Office of the Secretary
Consumer Product Safety Commission
4330 East-West Highway,
Bethesda, Maryland, 20814
Re: Comments Regarding the Technological Feasibility of 100ppm for Lead Content Under the Consumer Product Safety Improvement Act (CPSIA) [Docket No. CPSC-2010-0080]
Dear Mr. Stevenson:
On behalf of the Handmade Toy Alliance, an alliance now numbering 548 toy stores, toymakers and children's product manufacturers from across the country who want to preserve unique handmade toys, clothes, and children's goods in the USA, we respectfully submit the following comments regarding the technological feasibility of a 100ppm lead content limit.
We wish to reiterate that the CPSC and the Congressional leadership from both parties have openly acknowledged that the broad sweep of the CPSIA has created unintended consequences for products and industries which had nothing to do with the toy and jewelry safety scare of 2007. In light of the fact that Congressional Democrats and Republicans have so far been unable to work together to craft a solution for the small businesses we represent, it remains up to the Commission to promulgate rules that serve to help businesses large and small to understand what is needed to comply with the CPSIA.

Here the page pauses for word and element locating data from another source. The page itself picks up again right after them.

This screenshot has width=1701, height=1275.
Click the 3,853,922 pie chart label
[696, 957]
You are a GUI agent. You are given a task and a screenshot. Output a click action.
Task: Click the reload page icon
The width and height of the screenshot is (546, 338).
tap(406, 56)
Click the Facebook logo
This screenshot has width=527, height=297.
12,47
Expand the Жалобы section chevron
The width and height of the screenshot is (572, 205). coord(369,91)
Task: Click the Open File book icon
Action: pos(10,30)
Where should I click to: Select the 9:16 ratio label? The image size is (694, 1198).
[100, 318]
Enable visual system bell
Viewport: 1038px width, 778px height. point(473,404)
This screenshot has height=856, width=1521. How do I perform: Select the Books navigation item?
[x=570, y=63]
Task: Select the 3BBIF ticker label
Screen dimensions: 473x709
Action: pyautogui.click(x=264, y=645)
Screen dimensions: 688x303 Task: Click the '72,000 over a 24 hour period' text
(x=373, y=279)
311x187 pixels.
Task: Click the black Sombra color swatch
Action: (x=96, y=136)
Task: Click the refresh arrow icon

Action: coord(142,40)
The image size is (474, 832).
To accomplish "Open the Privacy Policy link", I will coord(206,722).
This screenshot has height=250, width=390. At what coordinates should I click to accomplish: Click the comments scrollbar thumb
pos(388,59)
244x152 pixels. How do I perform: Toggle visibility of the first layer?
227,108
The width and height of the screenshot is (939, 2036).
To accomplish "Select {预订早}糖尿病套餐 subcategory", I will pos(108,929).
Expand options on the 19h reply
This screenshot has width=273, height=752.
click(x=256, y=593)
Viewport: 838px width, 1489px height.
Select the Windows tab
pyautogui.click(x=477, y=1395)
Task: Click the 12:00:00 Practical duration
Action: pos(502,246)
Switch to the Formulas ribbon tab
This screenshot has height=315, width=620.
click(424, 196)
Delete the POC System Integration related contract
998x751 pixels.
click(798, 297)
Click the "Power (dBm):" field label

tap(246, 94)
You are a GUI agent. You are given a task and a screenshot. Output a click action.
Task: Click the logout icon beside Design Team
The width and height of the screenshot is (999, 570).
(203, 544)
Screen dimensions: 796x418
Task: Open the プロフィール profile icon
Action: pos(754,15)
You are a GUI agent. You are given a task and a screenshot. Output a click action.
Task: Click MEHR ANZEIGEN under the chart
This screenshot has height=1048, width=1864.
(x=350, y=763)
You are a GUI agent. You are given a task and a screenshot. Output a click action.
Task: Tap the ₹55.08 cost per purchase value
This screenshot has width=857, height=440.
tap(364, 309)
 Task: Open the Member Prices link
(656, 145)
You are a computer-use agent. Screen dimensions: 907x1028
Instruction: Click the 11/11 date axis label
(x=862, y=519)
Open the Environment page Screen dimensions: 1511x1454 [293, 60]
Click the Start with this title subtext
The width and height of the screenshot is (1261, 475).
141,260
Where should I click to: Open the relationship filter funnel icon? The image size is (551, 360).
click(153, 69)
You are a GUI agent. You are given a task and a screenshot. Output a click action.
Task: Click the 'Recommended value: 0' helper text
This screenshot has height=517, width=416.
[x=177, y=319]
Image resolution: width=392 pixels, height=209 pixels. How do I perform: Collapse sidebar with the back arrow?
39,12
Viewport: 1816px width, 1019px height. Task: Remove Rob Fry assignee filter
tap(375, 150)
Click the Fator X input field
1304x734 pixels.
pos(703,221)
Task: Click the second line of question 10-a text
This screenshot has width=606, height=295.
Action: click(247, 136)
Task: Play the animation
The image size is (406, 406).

As with the rulemaking process regarding the definition of a children's product, we believe that Congress has given the Commission an important opportunity to avoid further unintended consequences by ruling that the 100ppm limit on lead in substrates is not a feasible standard.
First and foremost, we believe that total lead is not a reasonable standard for evaluating the risk of lead poisoning from a consumer product. Whether the limit is 300ppm or 100ppm, a total lead standard is a purely political, not a scientific, assessment of risk. Despite the fact that no scientific study directly correlates total lead content with the risk of lead poisoning, consumer groups insisted during the drafting of the CPSIA that a “bright line” total limit, which was easier to measure, enforce, and explain to the public, was preferable to a soluble standard which more accurately reflects risk.
This key difference has unnecessarily set the US market apart from other markets, in particular the European Union, and has cost millions of dollars worth of redundant testing.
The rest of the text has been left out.